Still picking one or two big zucchini each day, but those plants are starting to show signs of drought and insect pests.  We have had plenty of good squash already, so no complaints from me.  I just accept that I will lose my squash to borers as the season progresses.

The backyard food system got to show off some this weekend.  I had some old friends over, and the meal I fixed included a number of items from the garden:  zucchini muffins, zucchini quiche, orangequat marmalade, honey butter, potato salad, fresh sauce for pasta (tons of fresh garden parsley and garlic added to chopped tomatoes),  deviled eggs from the coop, I can't even recall it all.  It feels good to serve fresh food to friends.

Thursday, June 2, 2011

Digging down and reaching up

This was quite a week in the garden.  First, I gave the hens the tall stalks of chard.  I propped each one against their upper perch, so it was both a food source and an exercise regime and play ground at the same time.  Like any animals, hens like mental stimulation!

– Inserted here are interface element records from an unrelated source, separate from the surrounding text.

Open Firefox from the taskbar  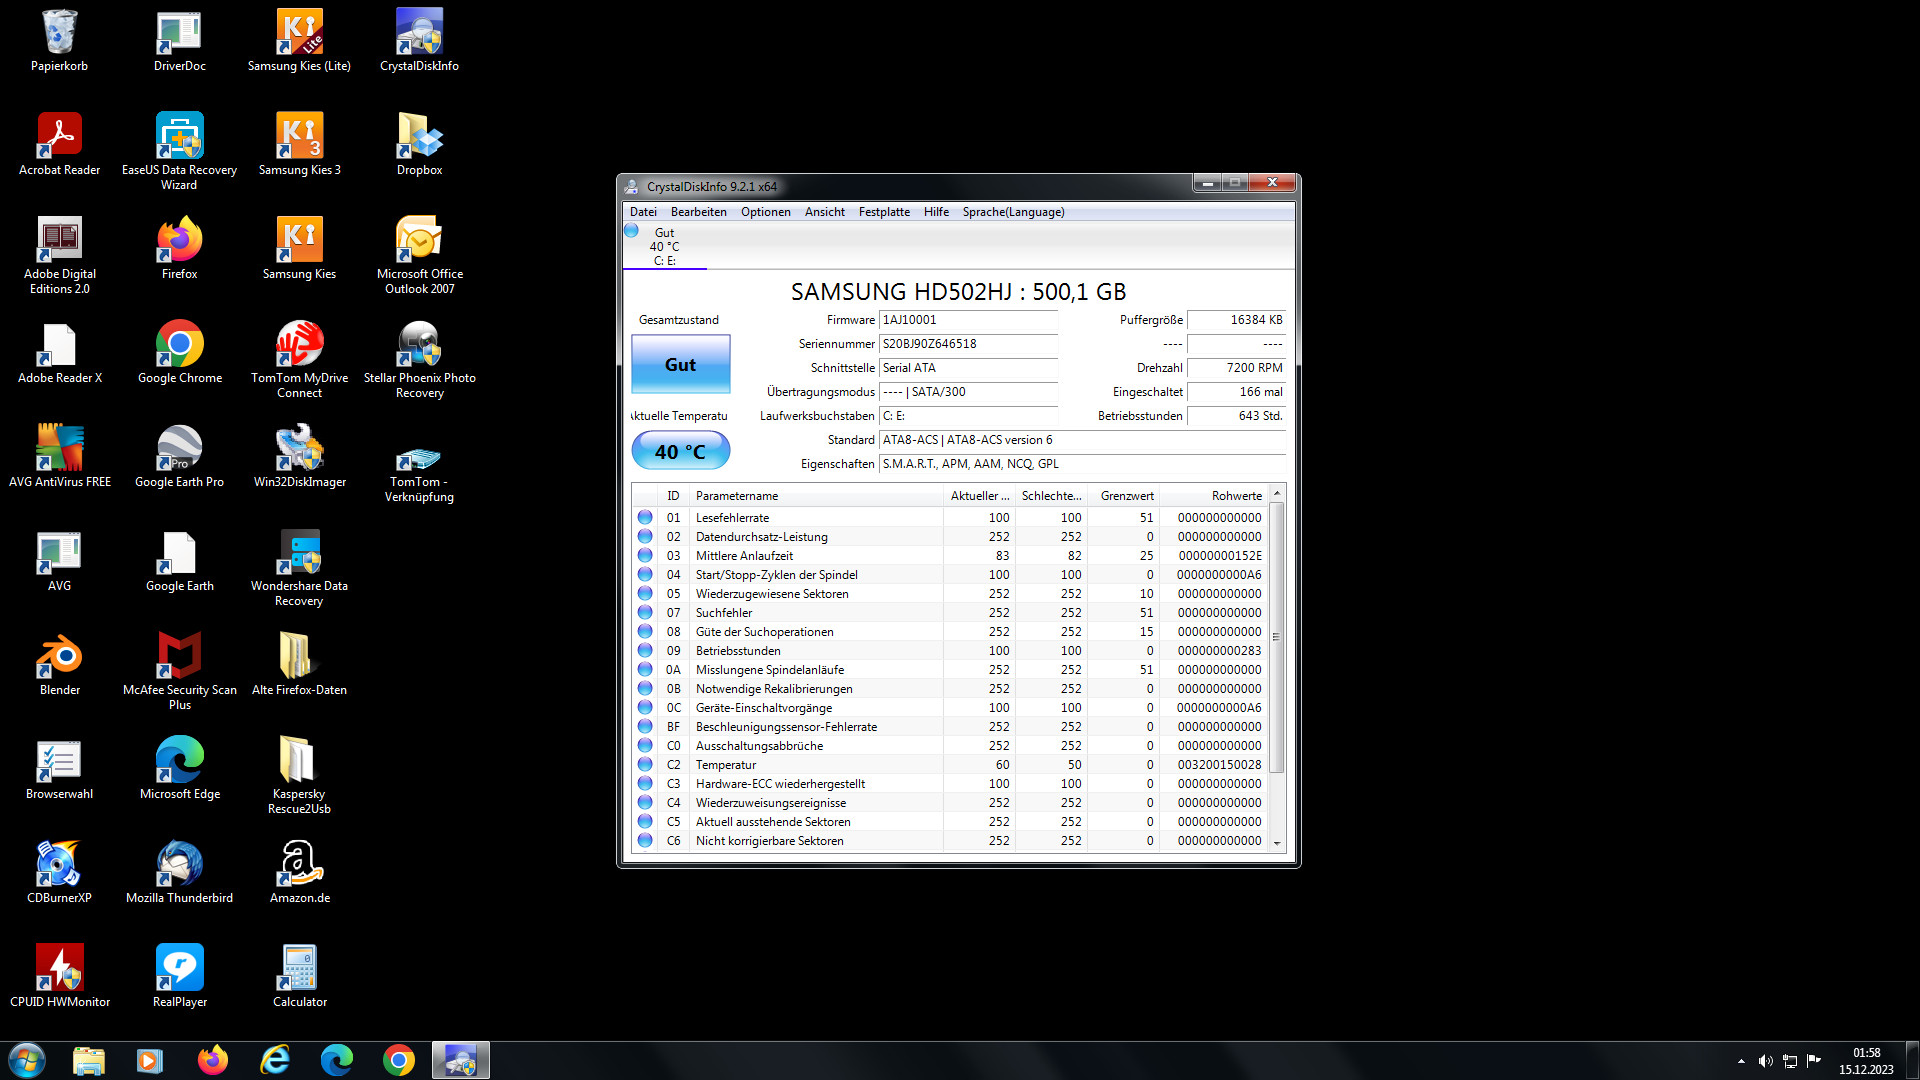click(x=212, y=1060)
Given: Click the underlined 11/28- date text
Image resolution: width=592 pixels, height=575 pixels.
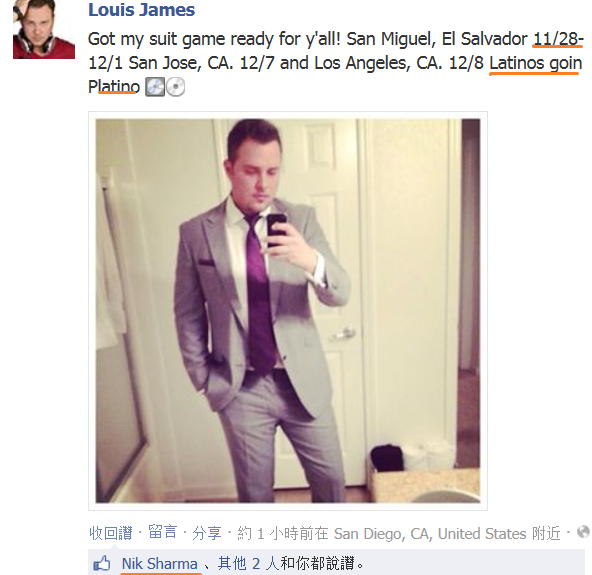Looking at the screenshot, I should tap(558, 39).
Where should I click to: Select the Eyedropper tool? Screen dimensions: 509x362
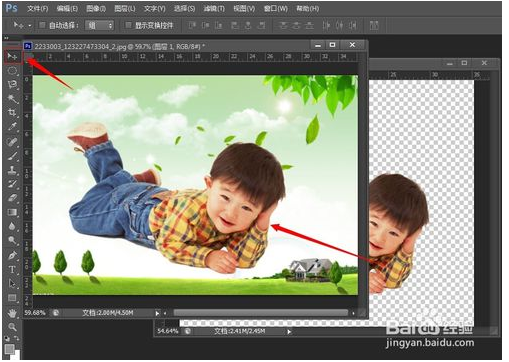12,127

Next, I dug the potatoes.  25 pounds of the most beautiful Yukon golds you ever have seen.  Did you know that really fresh Yukon gold potatoes have beautiful pink eyes scattered about the golden skin?  These potatoes ranged in size, with about a third being really big for the short season they had.  I attribute it to the bed that is made up primarily of very (too) loose organic matter; nothing held those potatoes back!  So far I have given some away and made potato salad.  My husband eats them raw, like apples, every time he passes the basket. 

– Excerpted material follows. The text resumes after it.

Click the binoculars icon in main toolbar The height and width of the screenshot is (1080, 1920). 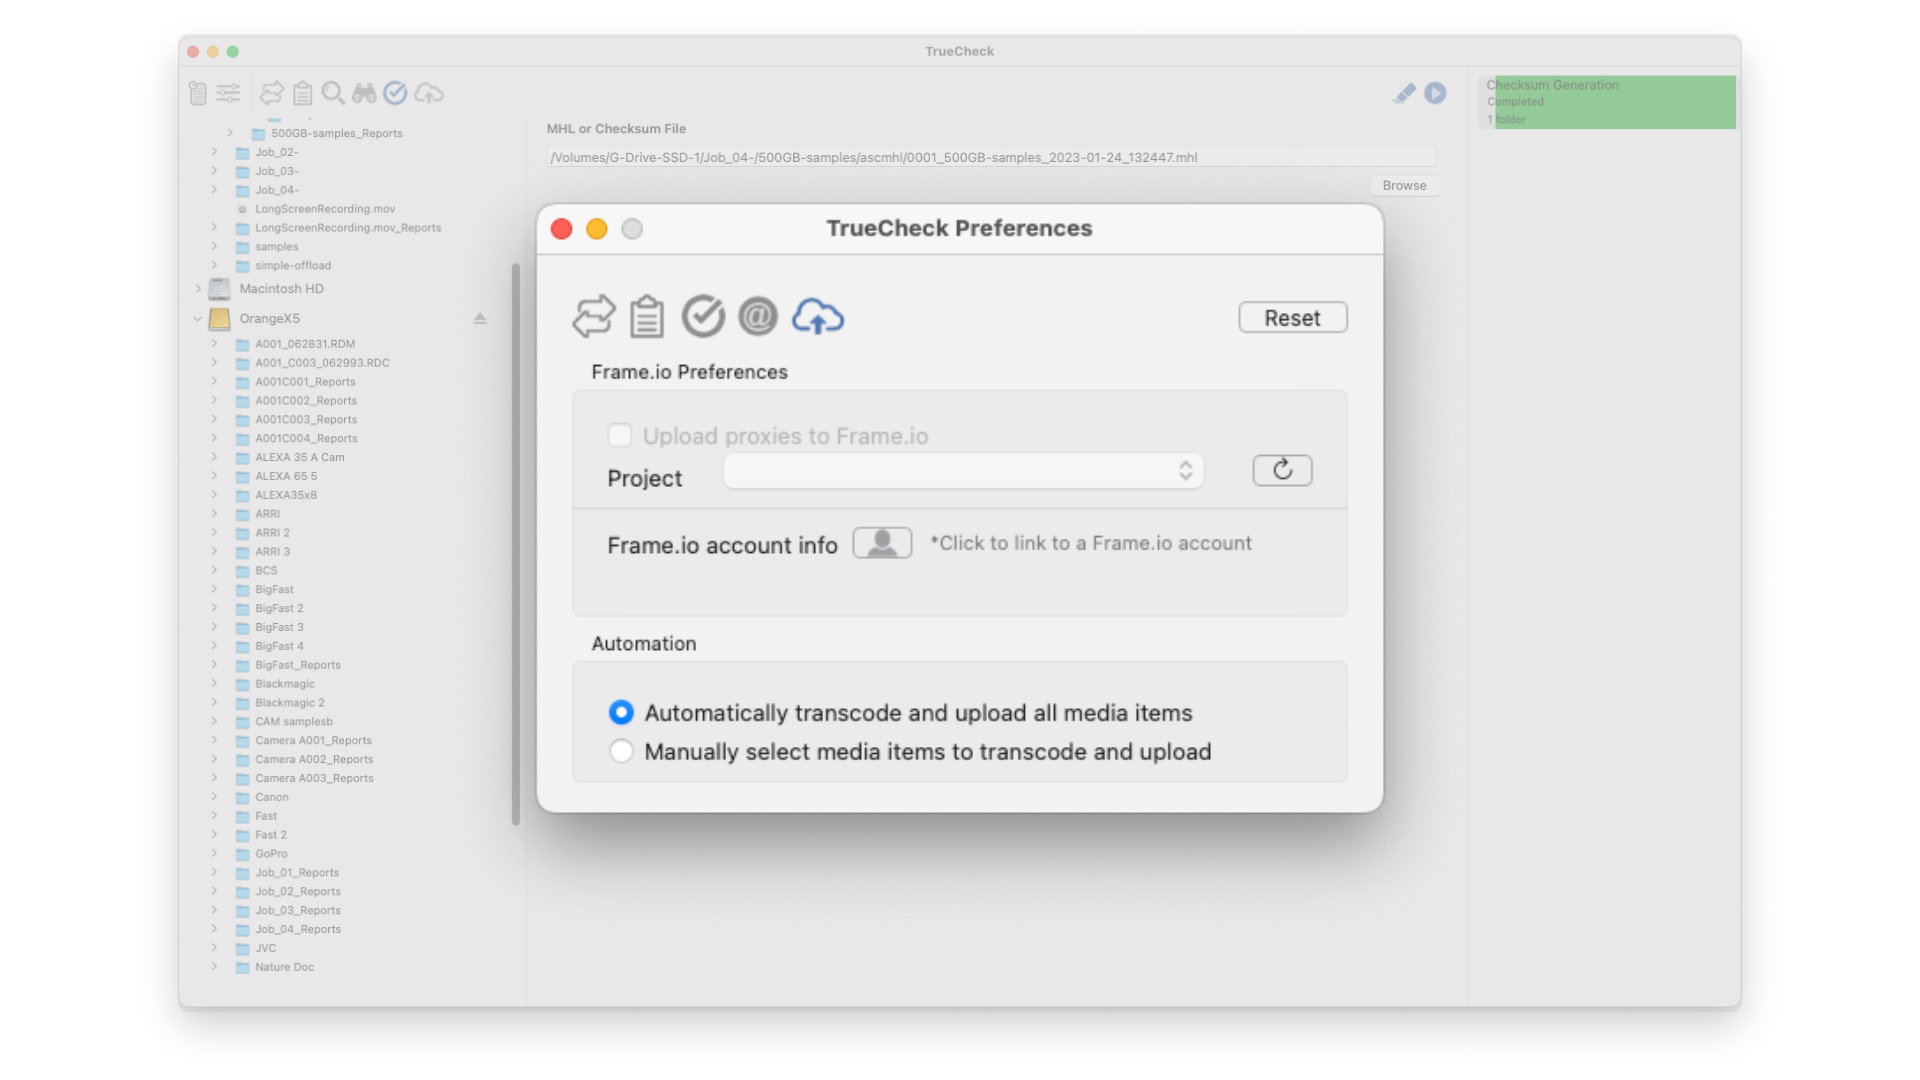pos(364,93)

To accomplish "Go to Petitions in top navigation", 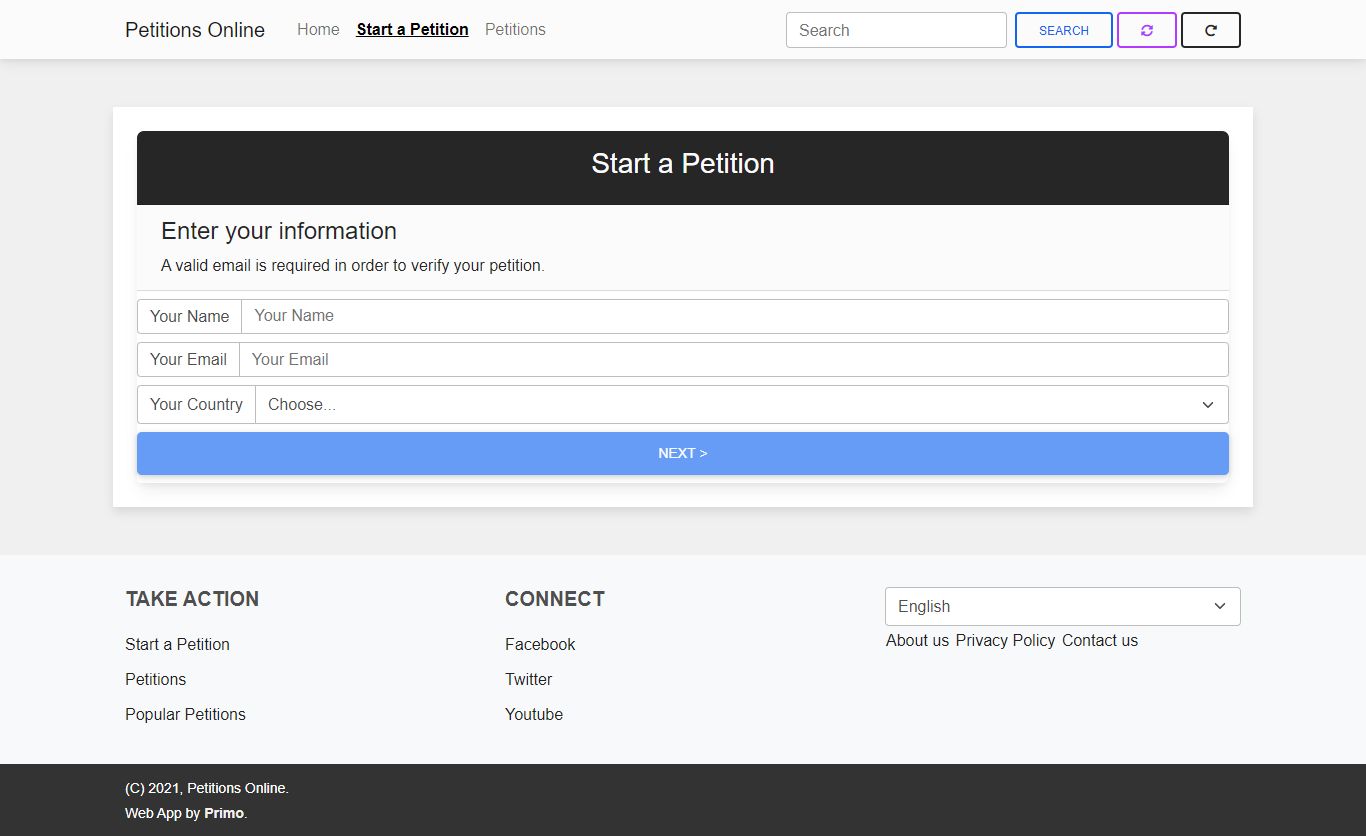I will pos(515,30).
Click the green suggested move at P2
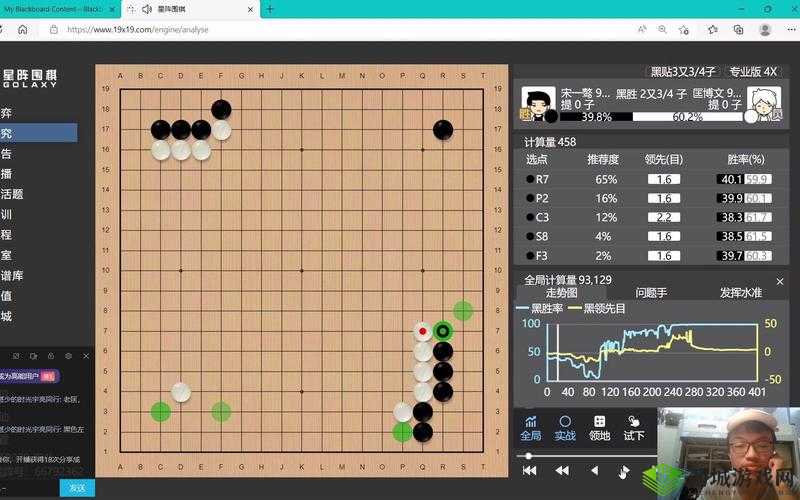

Finally, the bees.  Grace's hive has been bursting at the seams.  There are so many bees that they can't fit inside at night.  I needed to look into getting them more space, and I needed to see if honey was ready for harvest.  Problem was, this hive is tall.  It sits on three cinder blocks, then has one deep and two medium brood boxes.  Above that was two honey supers/boxes.  I needed to check those top boxes, each of which weighed close to 30 pounds.  Both were far above shoulder height.

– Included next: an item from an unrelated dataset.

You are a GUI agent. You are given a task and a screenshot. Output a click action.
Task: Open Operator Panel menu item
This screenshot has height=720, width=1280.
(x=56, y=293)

Suffice it to say that I am glad there was no one videoing me as I built a step out of blocks (smashing one finger), and gingerly lifted each box down.  The fun part came after I added a new honey super, with lots of open space, but then had to put the two original supers back on, even higher than before!  Remember, each box weighs close to 30 pounds, and is full of thousands of bees, and is being lifted above my shoulders/head.  My favorite part?  When I stepped up onto the blocks with the last and heaviest box, lost my balance, and had to step/fall back off, all while balancing the bees on my chest.  The bad news: although there was lots of nectar in those heavy boxes, it wasn't capped, so not ready to harvest.  I actually think that the bees are probably taking what was fully ripened honey back in order to feed the huge hive.  Will check again, with help this time, in a week or so.

Note two things in the last photo:  First, still too many bees, so some are spending the night outside on the front of the box.  Second, look at the entryway.  See all those bees with their abdomens in the air?  They are part of the water cooled air conditioning system, as they fan their wings as fast as possible.  You can hear the loud hum of all those beating wings as you approach the hive!